Brendan Hoffman/Getty Images
Cessar-fogo foi declarado em 1994, mas região continua militarizada
Cessar-fogo foi declarado em 1994, mas região continua militarizada

BANIDO

Entre 2011 e 2012, Lapshin visitou Nagorno-Karabakh para escrever sobre o local em seu blog. Na época, a Justiça do Azerbaijão o acusou de entrar ilegalmente no território e o baniu do país.

Lapshin ignorou a ordem e viajou novamente em 2016. Desta vez, com um passaporte diferente, já que ele tem nacionalidades israelense, russa e ucraniana. Seu passaporte ucraniano tem uma pequena diferença na grafia do seu nome, o que lhe permitiu contornar a proibição de entrada.

Autoridades do país dizem que Lapshin apoiou a independência do território em seu blog –uma afirmação difícil de se verificar, já que várias postagens foram apagadas após a sua prisão. Pela lei do país, esse tipo de manifestação é ilegal.

O Azerbaijão então emitiu uma ordem de prisão, que foi cumprida em dezembro, durante sua visita a Minsk, capital de Belarus. O governo pede que ele seja extraditado para ser julgado em suas fronteiras. Caso condenado, Lapshin pode pegar até 13 anos de prisão.

CRÍTICA

Embora a maioria das postagens sobre Nagorno-Karabakh tenha sido deletada, outro blog ainda mantém a republicação de um texto que Lapshin escreveu em abril de 2016.

Nele, o blogueiro se declara neutro na disputa pelo território, mas critica o governo do Azerbaijão e a mídia. "Ler a imprensa dá a impressão de que as autoridades do Azerbaijão e jornalistas acreditam que seu povo é imbecil", escreveu.

"O exército é incapaz de atacar Karabakh tanto por razões estratégicas quanto políticas. Se pudessem, já teriam feito isso há muito tempo, pois 23 anos é tempo o suficiente."

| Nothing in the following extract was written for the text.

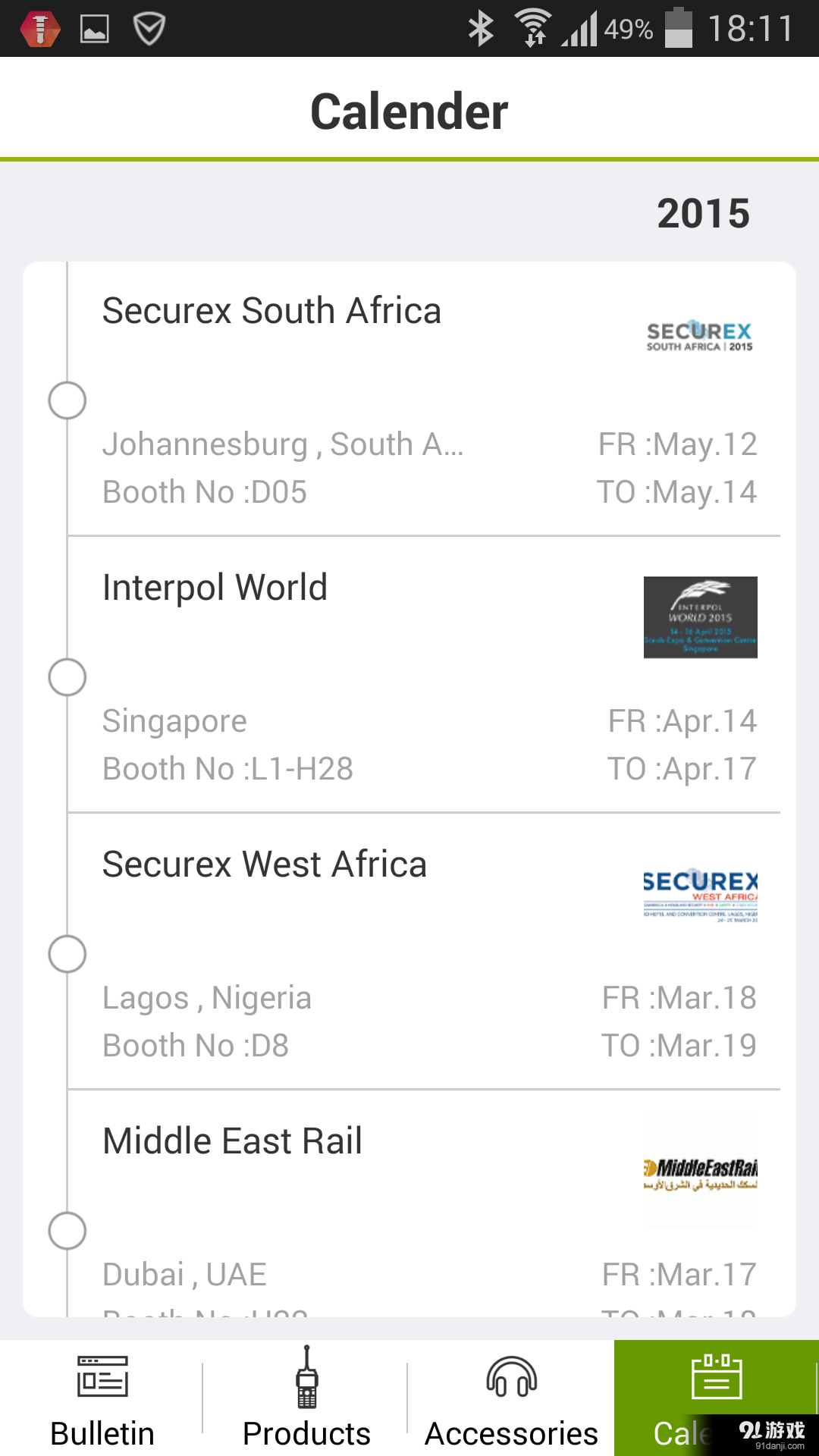
Task: Select the Middle East Rail timeline circle
Action: (67, 1231)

Rússia e Israel se envolveram na polêmica, pedindo que Lapshin seja solto. "A Rússia é contra a criminalização de visitas de jornalistas ou outras pessoas a este território e a outros territórios em diferentes regiões", afirmou o ministro das Relações Exteriores russo, Sergei Lavrov, numa entrevista à imprensa em janeiro.

No momento, o pedido de extradição avança na Justiça bielorrussa, e Lapshin continua na prisão em Minsk. Já o presidente de Belarus, Alexander Lukashenko, disse à imprensa que "ele [Lapshin] foi detido de acordo com a decisão da Interpol, e, segundo a lei, devemos enviá-lo ao Azerbaijão". E acrescentou: "Claro que poderíamos soltá-lo. Mas isso seria errado."

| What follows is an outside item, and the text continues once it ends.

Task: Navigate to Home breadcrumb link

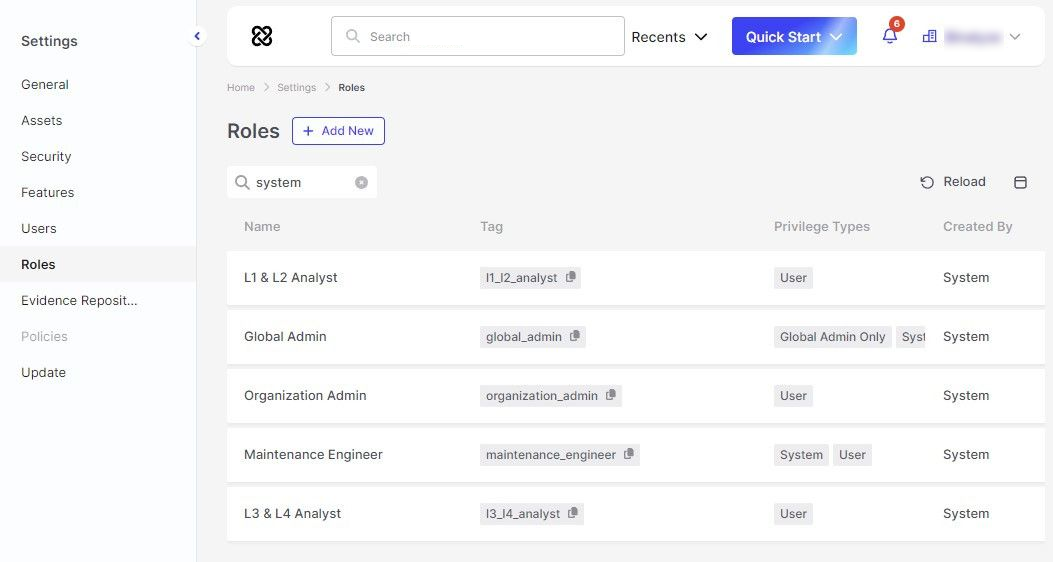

A política israelense Ksenia Svetlova vem trabalhando na liberação do blogueiro. Ela convenceu Lapshin a escrever uma carta de desculpas às autoridades, que, no entanto, continuaram impassíveis.

BBC
Comitê Nacional Armênio Comitê Nacional da Armênia nos EUA pediu liberação do jornalista em Washington
Comitê Nacional Armênio Comitê Nacional da Armênia nos EUA pediu liberação do jornalista

SEM ACESSO

Enquanto isso, a mulher de Lapshin, Ekaterina, assumiu seu blog e conta no Facebook. Ela diz que teve permissão para apenas uma visita de uma hora em dezembro. E que, desde então, não teve mais acesso ao marido.

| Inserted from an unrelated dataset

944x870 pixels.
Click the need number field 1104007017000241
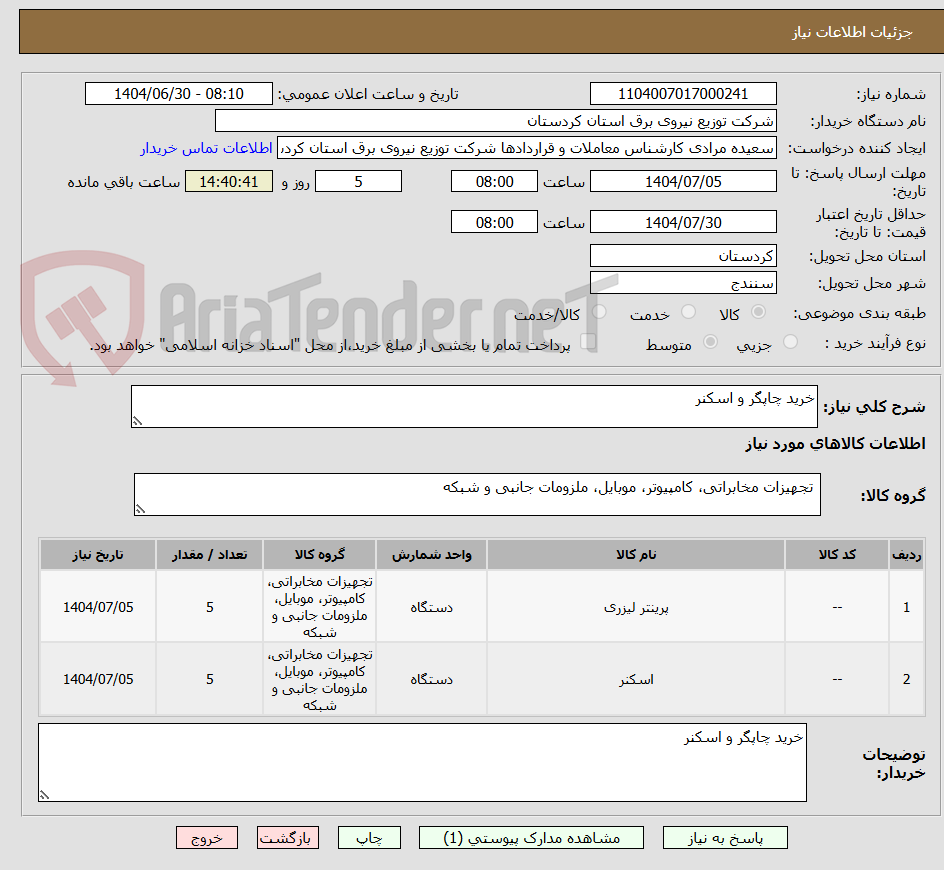683,93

Ela escreveu recentemente no Facebook: "Aparentemente, eu não terei permissão para visitá-lo. Quinze dias se passaram desde que meu pedido foi feito e não tenho a permissão. Isso é o que o promotor me disse."

Ekaterina também usou o Facebook para expressar preocupação sobre as condições da prisão onde Lapshin é mantido. "É muito frio... [Foram registrados] -29ºC a -30ºC em Minsk ontem", escreveu em janeiro. "Isso podia ser sentido na cela onde está detido."

Lapshin tem o apoio não só de seus leitores. No site russo VKontakte, há uma petição intitulada: "Liberdade para o jornalista Alexander Lapshin". E o Comitê Nacional da Armênia liderou protestos em frente aos consulados de Belarus em Nova York e Washington (EUA).

O blogueiro aguarda a decisão final da Suprema Corte nos próximos dias. Se o último recurso for rejeitado, é quase certo que ele seja extraditado para o Azerbaijão.